> Tasks to carry out
#1 According to the text on iron and phytoplankton, how many days of fieldwork did the study include?
#2 Please rewrite the passage of the text on iron and phytoplankton between "The results showed" and "form of fluorescence.", inclusive, swapping "sunlight" for "solar radiation".

> Extracted text
_ _ _ _ _

However, this process depends on a very specific ingredient: iron. Although required in minimal amounts, its presence is crucial for photosynthesis to function correctly. Iron reaches the ocean mainly through desert dust and water from glacier melt.
The Scientific Discovery
Researchers from Rutgers University demonstrated that when iron is scarce, phytoplankton begins to waste energy, photosynthesis fails, and the side effects extend throughout the food chain.
The study, led by Heshani Pupulewatte, included 37 days of fieldwork between 2023 and 2024 in the South Atlantic and the Antarctic Ocean. Using customized fluorometers, scientists measured the fluorescence emitted by phytoplankton under iron stress, that is, the energy wasted when photosynthesis does not work correctly.
The results showed that up to 25% of the light-harvesting proteins decouple from the systems that convert that energy into useful chemical energy. In other words, they capture sunlight but cannot utilize it, releasing more energy in the form of fluorescence.
Ecological Consequences
Iron is a key micronutrient, and vast regions of the ocean naturally present low levels. According to researcher Paul G. Falkowski, “iron is a limiting factor in the ability of phytoplankton to produce oxygen in vast regions of the ocean.”

_ _ _ _ _

> Collected material
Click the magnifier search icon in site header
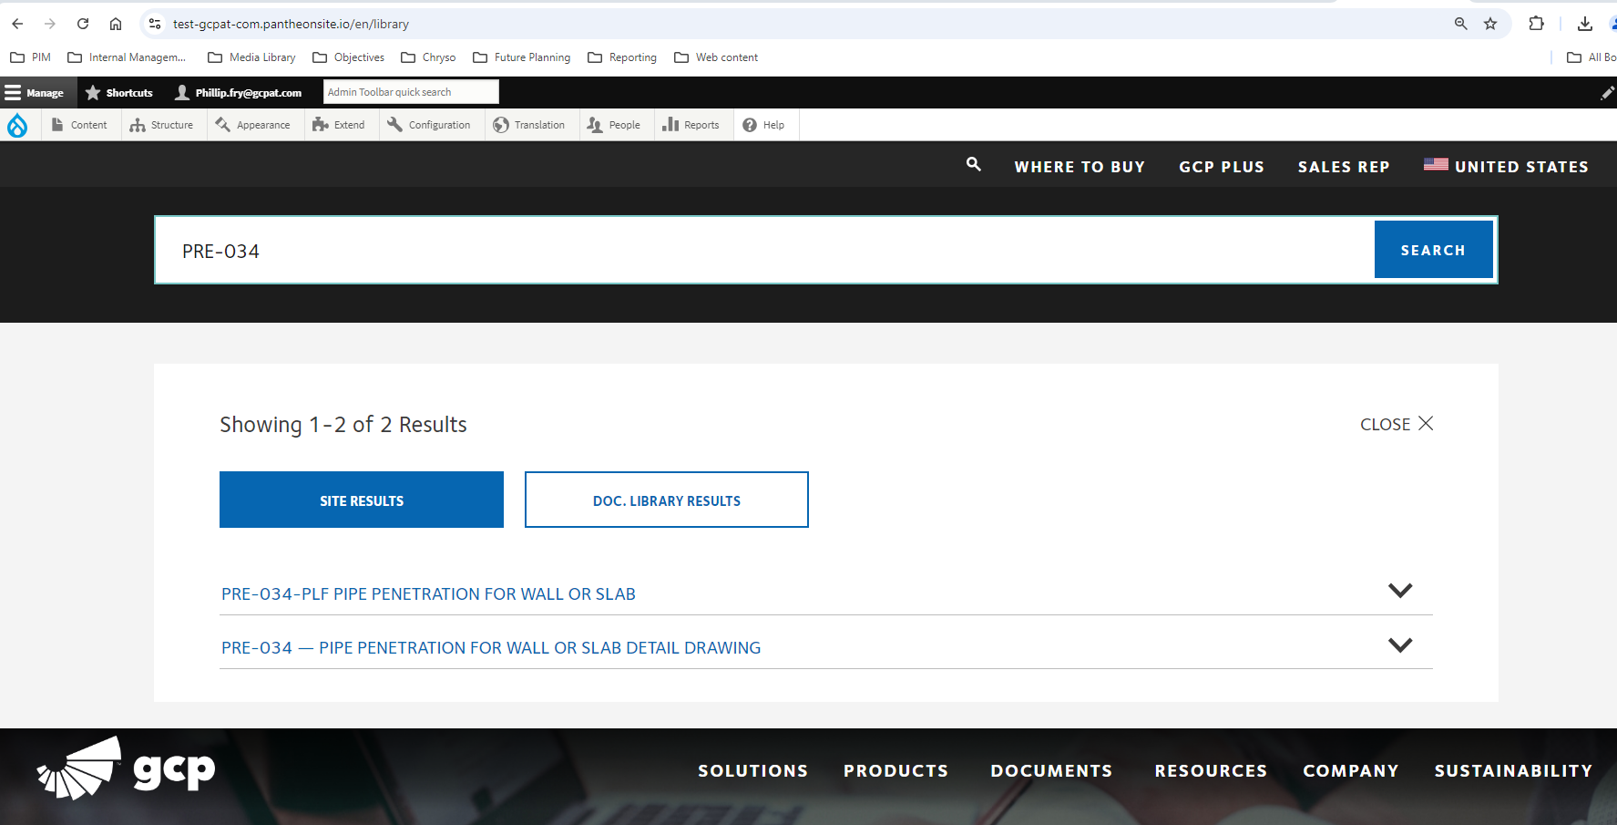click(x=974, y=164)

_ _ _ _ _

> Responses per task
#1 37 days

#2
The results showed that up to 25% of the light-harvesting proteins decouple from the systems that convert that energy into useful chemical energy. In other words, they capture solar radiation but cannot utilize it, releasing more energy in the form of fluorescence.